Msgr. Hehir honored at Pastoral Center

BRAINTREE -- In 2003, when Cardinal Seán P. O'Malley was installed as Archbishop of Boston, Msgr. J. Bryan Hehir, currently archdiocesan secretary of health and human services, was working with Catholic Charities USA in Washington, D.C.

For over 20 years before that, he was an aide for the U.S. Conference of Catholic Bishops. That was where he first met Cardinal O'Malley, who was then a young priest in Washington working with immigrants. The Catholic Charities job required extensive travel, so Msgr. Hehir was unable to make it to Cardinal O'Malley's installation.

When he returned to Washington, he received a list of missed calls from his secretary, a woman who was great at her job but knew little about the Catholic Church.

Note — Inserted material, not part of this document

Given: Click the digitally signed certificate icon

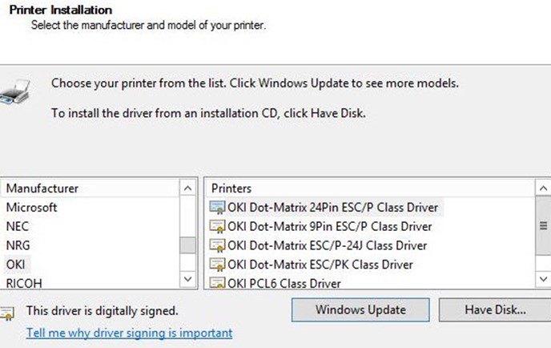Looking at the screenshot, I should (x=7, y=313).
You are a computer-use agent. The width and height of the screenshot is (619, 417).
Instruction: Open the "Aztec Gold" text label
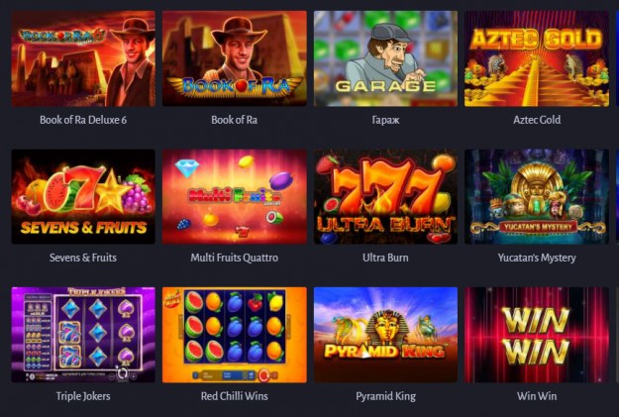tap(537, 120)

"Now, a man named O'Malley called, and he would like to talk to you," she told Msgr. Hehir.

"Winnie, I think I can make that," he replied.

It was that phone call that brought Msgr. Hehir to Boston.

Msgr. Hehir, recently named a monsignor by Pope Francis, was honored for his years of service to the archdiocese during a Mass celebrated by Cardinal O'Malley in the Bethany Chapel, located in the Archdiocese of Boston Pastoral Center in Braintree.

"Today, we're going to honor a priest who's done so much to help people understand and embrace the social teaching of the church, the great themes of the social gospel that we are always dealing with in our lifetime," Cardinal O'Malley said in his homily. "Economic justice, civil rights, war and peace, response to the migrants. So many things, and for us as believers, these are all part of the Great Commandments, all part of the way that we are called to love God and to love one another."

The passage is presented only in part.